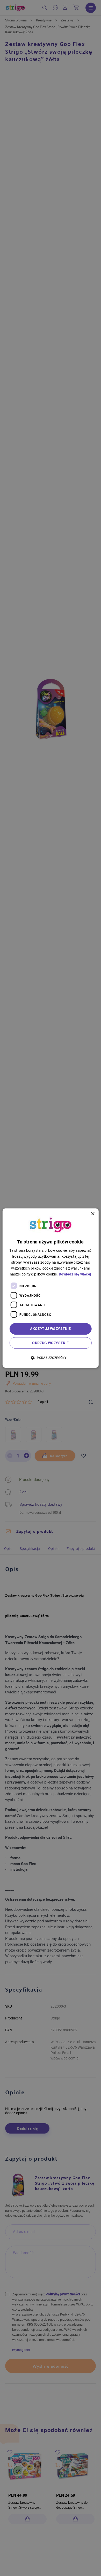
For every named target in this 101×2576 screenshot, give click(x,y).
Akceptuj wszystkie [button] (50, 1328)
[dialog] (50, 1288)
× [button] (93, 1214)
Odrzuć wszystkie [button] (50, 1342)
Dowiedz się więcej (75, 1274)
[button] (50, 1357)
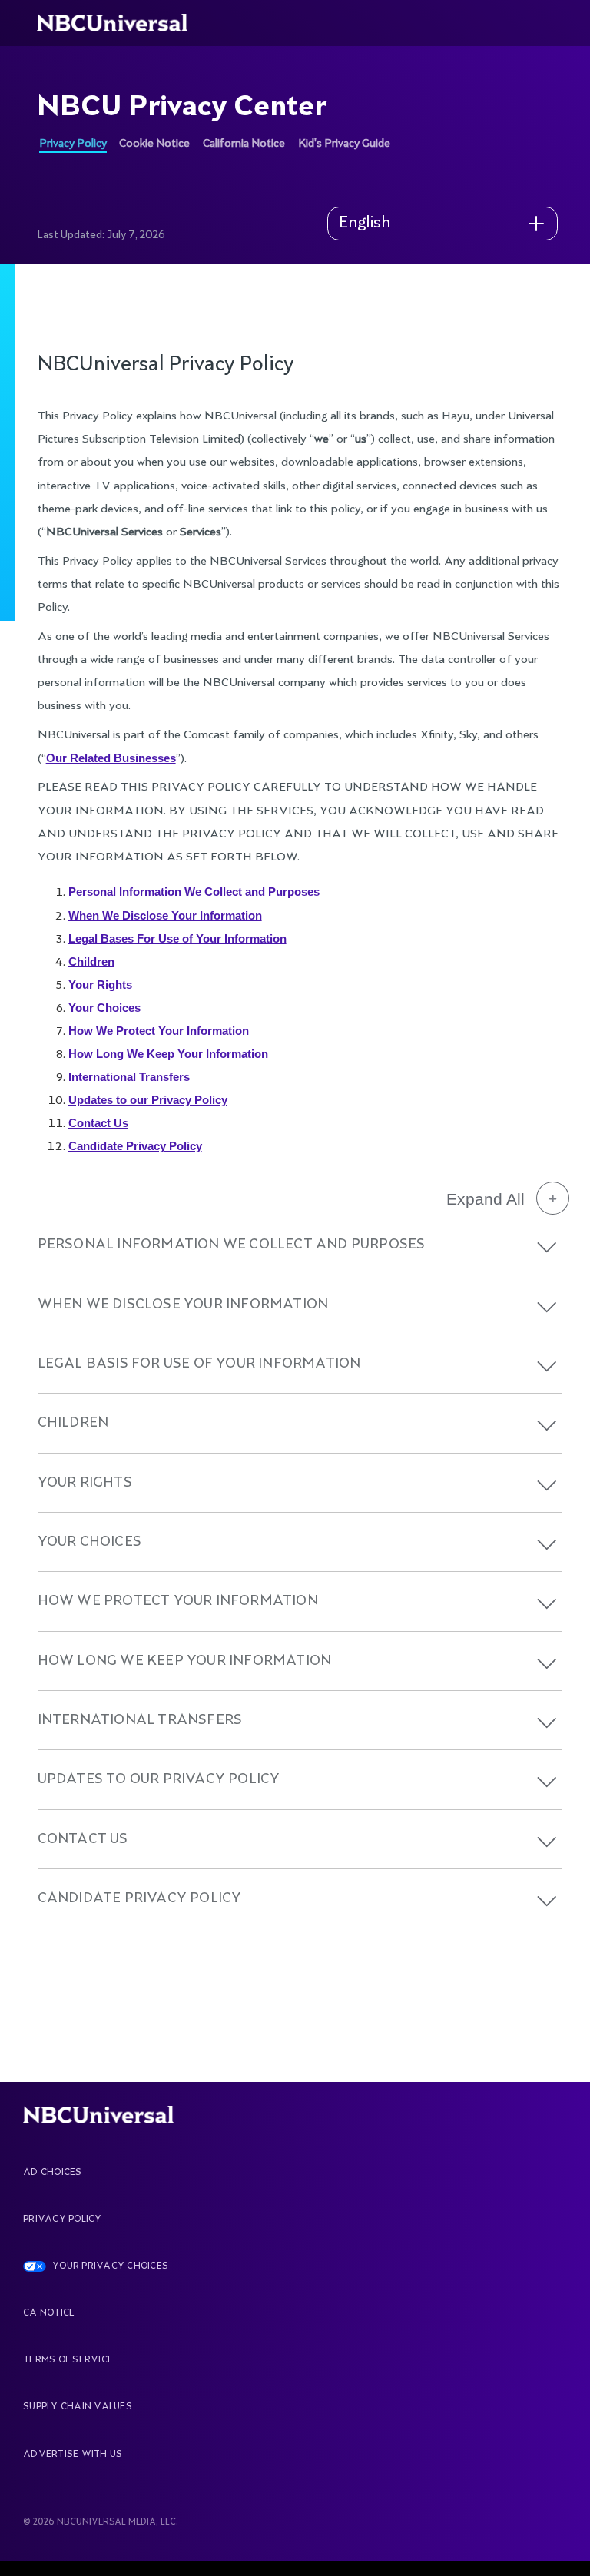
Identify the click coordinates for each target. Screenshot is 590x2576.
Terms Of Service (68, 2360)
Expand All (485, 1199)
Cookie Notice (154, 143)
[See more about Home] (120, 23)
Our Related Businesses (111, 757)
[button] (547, 1247)
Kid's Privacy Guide (344, 143)
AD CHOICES (52, 2172)
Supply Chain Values (77, 2407)
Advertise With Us (72, 2454)
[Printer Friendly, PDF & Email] (499, 312)
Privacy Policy (73, 143)
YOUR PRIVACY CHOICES (110, 2266)
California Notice (244, 143)
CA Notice (49, 2313)
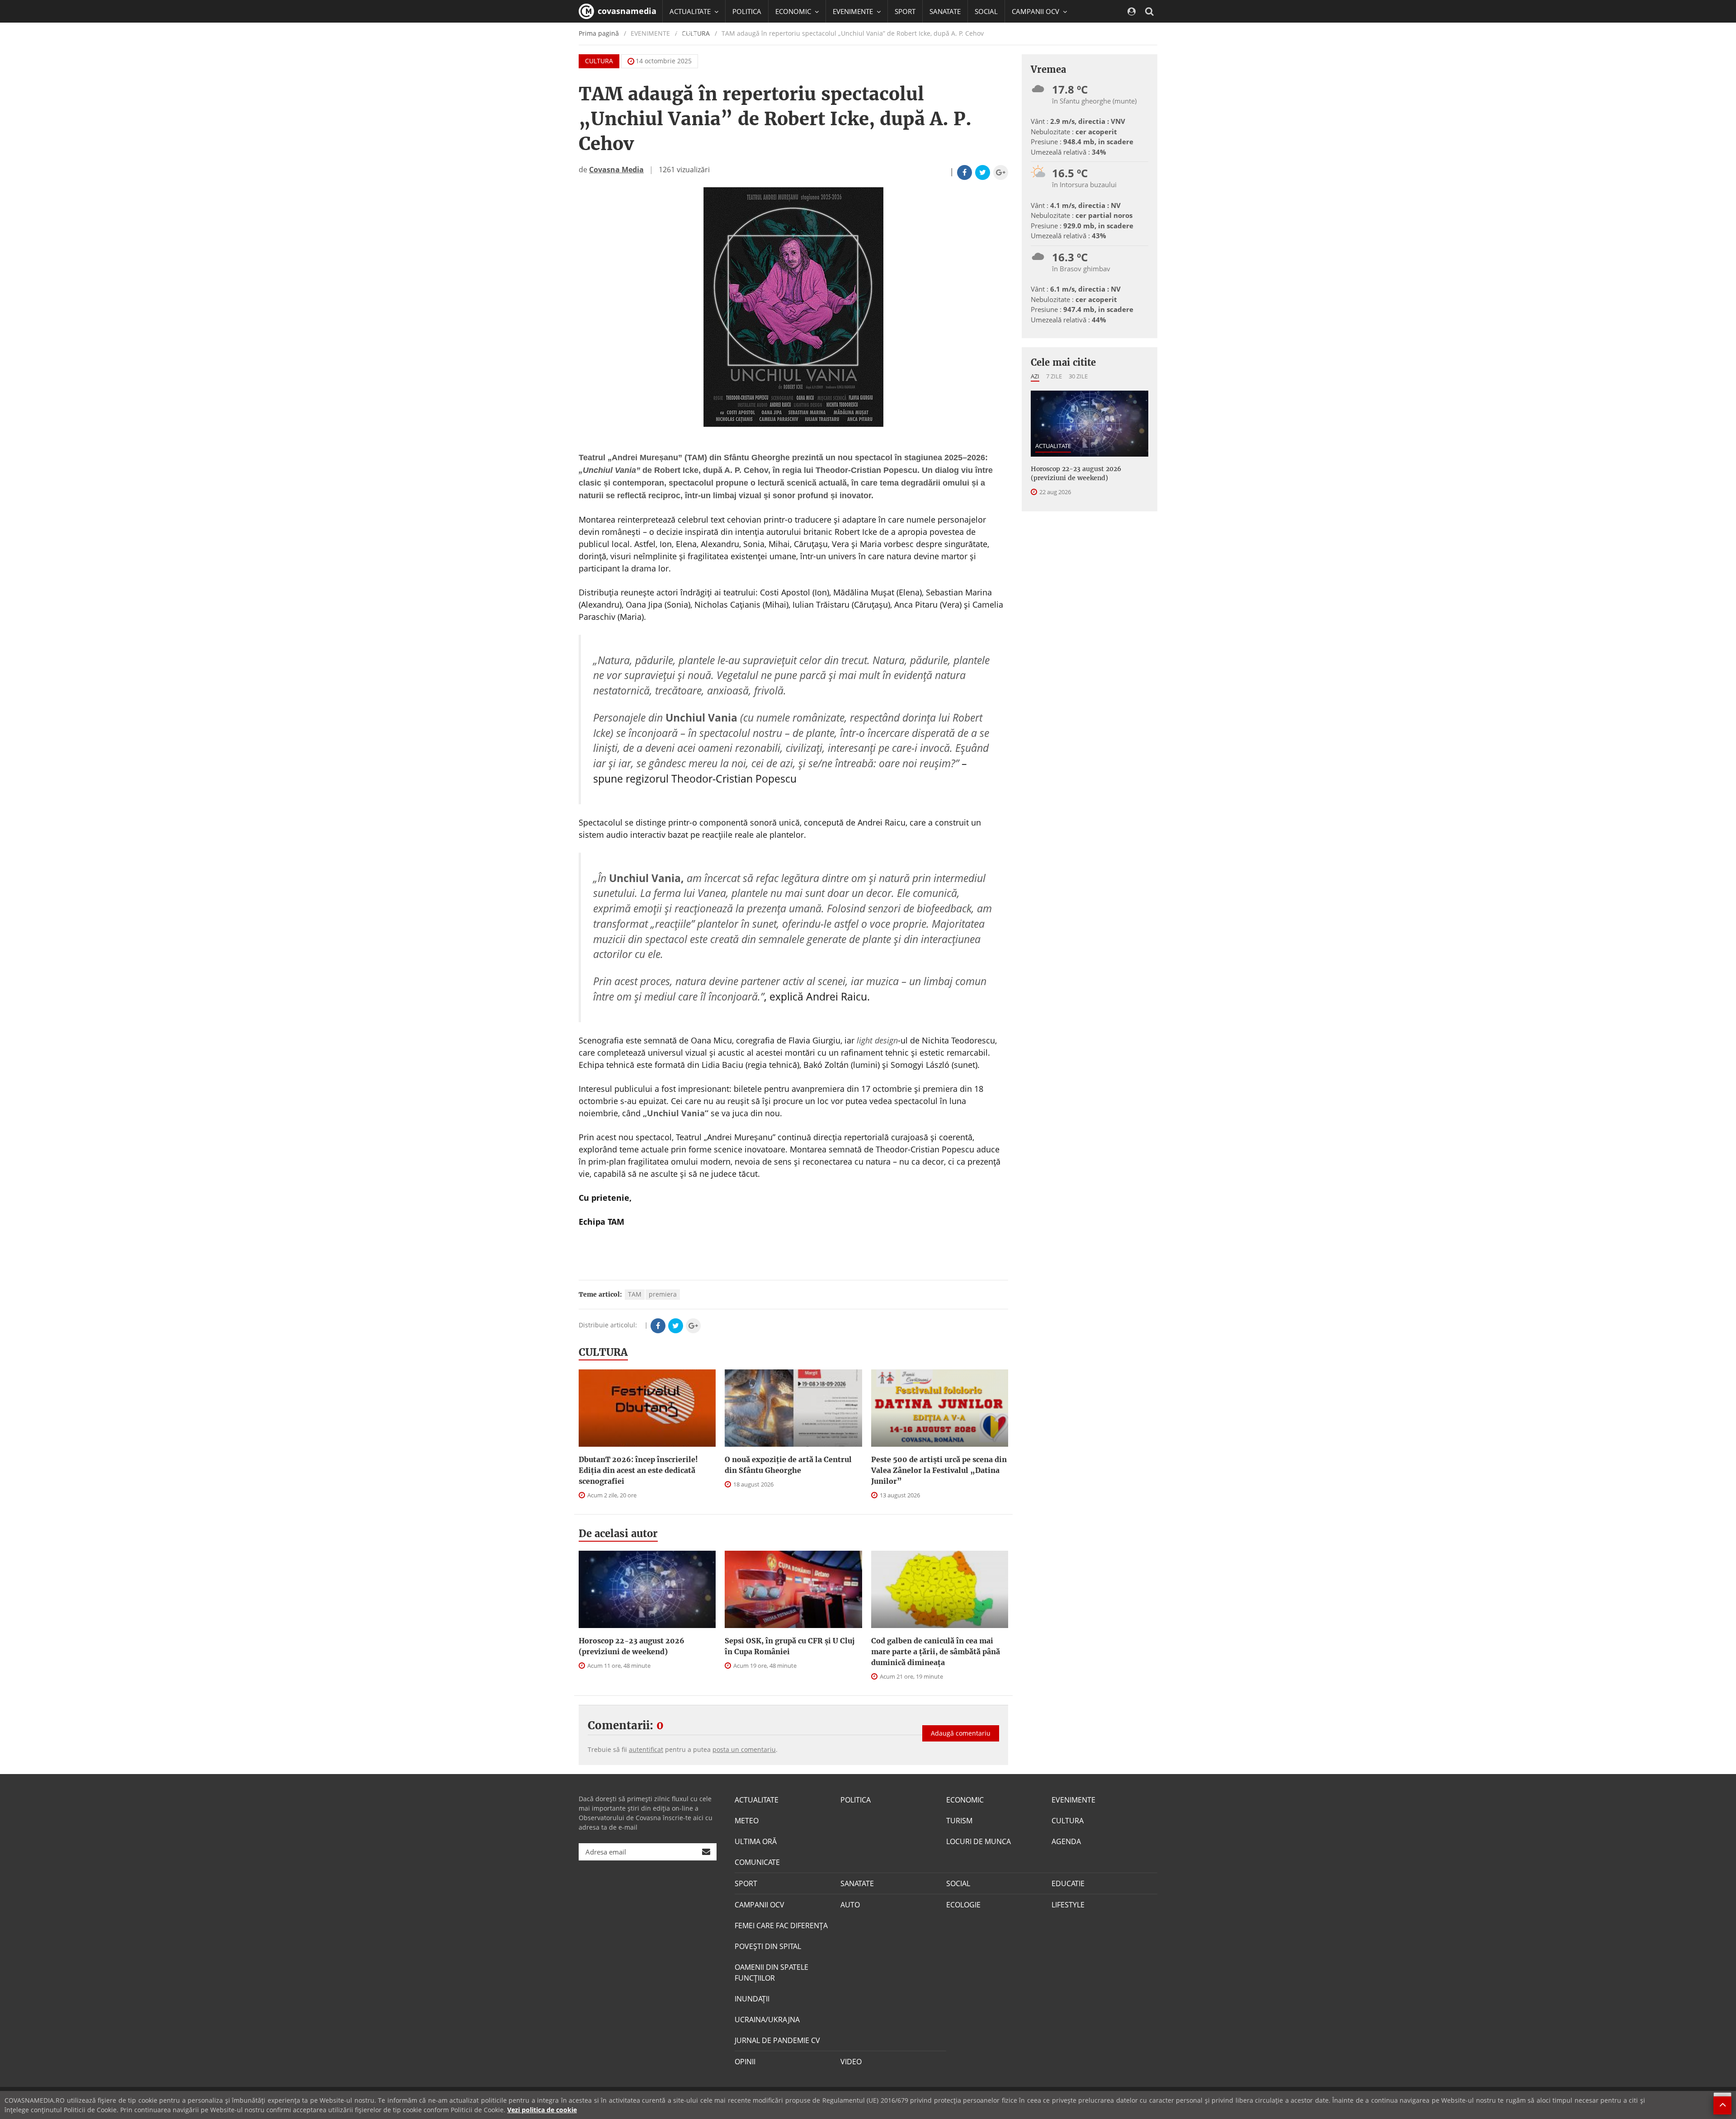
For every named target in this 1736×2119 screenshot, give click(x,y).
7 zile (1054, 376)
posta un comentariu (744, 1749)
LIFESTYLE (1068, 1905)
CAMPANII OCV (759, 1905)
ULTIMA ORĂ (756, 1841)
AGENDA (1066, 1841)
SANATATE (945, 11)
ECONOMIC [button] (794, 11)
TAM (635, 1294)
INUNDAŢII (752, 1999)
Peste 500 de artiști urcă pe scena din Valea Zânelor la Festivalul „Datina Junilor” (939, 1470)
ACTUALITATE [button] (691, 11)
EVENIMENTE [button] (854, 11)
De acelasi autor (618, 1533)
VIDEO (851, 2062)
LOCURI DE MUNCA (978, 1841)
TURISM (959, 1821)
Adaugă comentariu (961, 1733)
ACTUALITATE (1053, 446)
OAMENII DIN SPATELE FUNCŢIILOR (771, 1972)
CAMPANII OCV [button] (1036, 11)
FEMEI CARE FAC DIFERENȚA (781, 1925)
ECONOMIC (965, 1800)
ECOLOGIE (963, 1905)
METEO (747, 1821)
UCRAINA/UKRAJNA (767, 2020)
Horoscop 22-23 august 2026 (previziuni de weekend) (631, 1646)
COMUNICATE (757, 1862)
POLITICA (746, 11)
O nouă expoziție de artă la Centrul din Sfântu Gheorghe (788, 1465)
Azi (1035, 376)
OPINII (745, 2062)
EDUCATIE (685, 33)
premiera (663, 1294)
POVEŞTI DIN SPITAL (768, 1946)
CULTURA (599, 61)
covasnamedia (625, 10)
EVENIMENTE (1073, 1800)
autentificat (646, 1749)
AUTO (850, 1905)
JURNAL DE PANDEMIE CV (777, 2040)
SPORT (905, 11)
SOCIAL (986, 11)
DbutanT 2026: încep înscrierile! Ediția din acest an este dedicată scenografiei (638, 1470)
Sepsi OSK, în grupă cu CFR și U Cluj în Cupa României (789, 1646)
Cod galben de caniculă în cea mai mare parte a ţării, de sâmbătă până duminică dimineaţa (935, 1651)
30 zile (1078, 376)
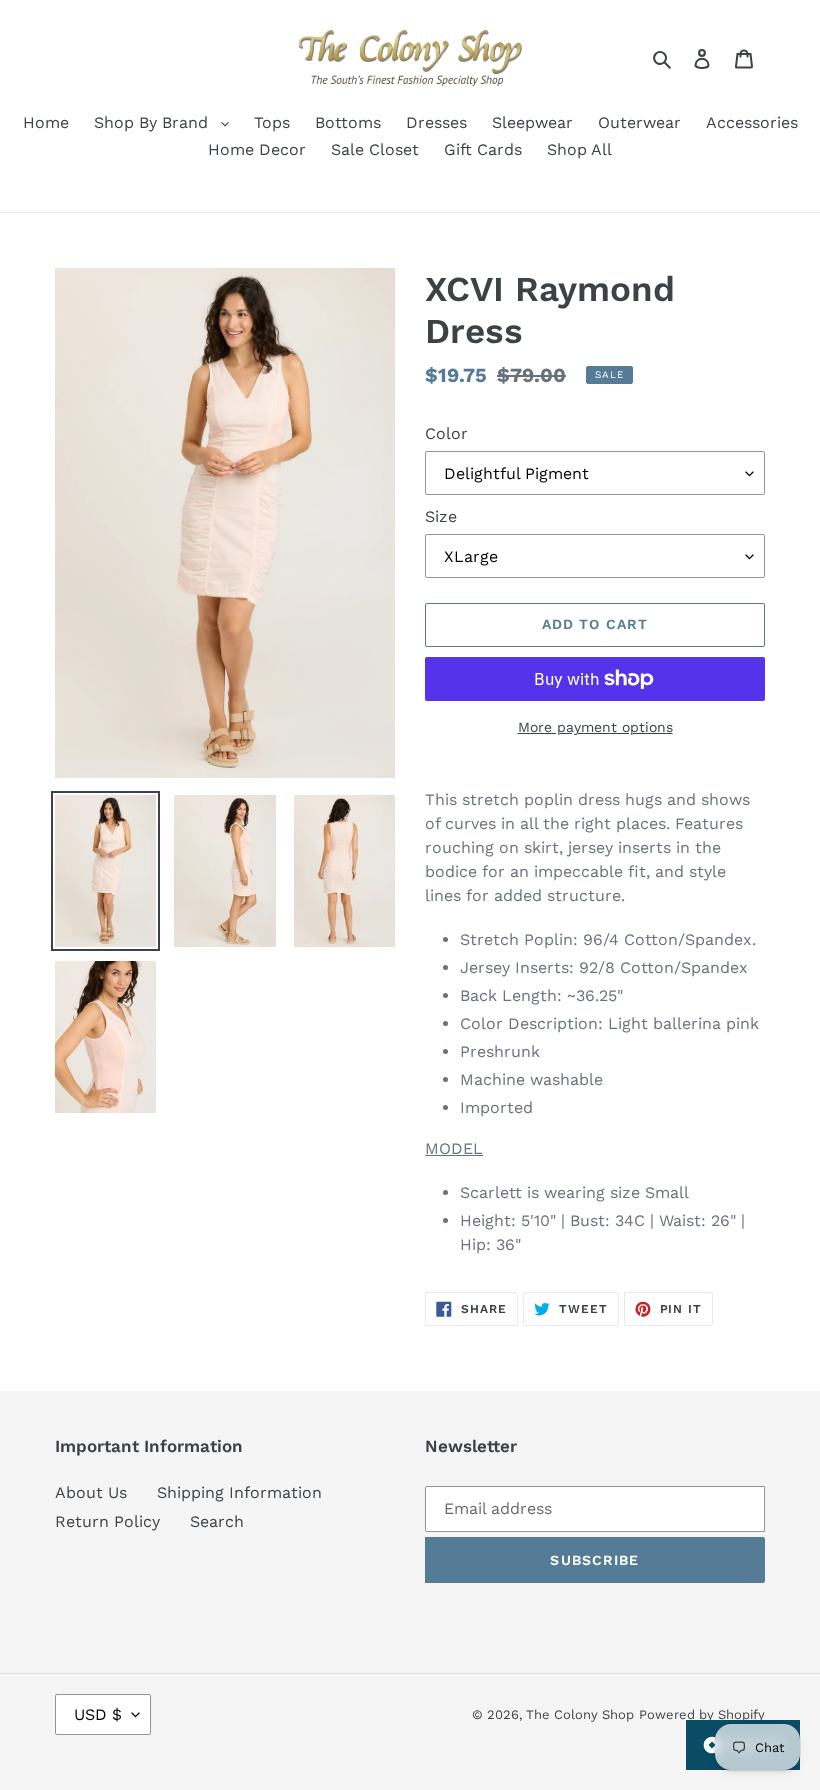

----

### Your assignment
Exactly the lines starting at the one above with "Odrzuć wszystkie [button] (50, 1342)" and ending at the one with "Advertise With Us (72, 2454)" should be printed, and nothing else. Omit the pictures.

### Exercise response
Odrzuć wszystkie [button] (50, 1342)
Dowiedz się więcej (75, 1274)
[button] (50, 1357)
Identify the click coordinates for each target. Screenshot is 590x2576.
Terms Of Service (68, 2360)
Expand All (485, 1199)
Cookie Notice (154, 143)
[See more about Home] (120, 23)
Our Related Businesses (111, 757)
[button] (547, 1247)
Kid's Privacy Guide (344, 143)
AD CHOICES (52, 2172)
Supply Chain Values (77, 2407)
Advertise With Us (72, 2454)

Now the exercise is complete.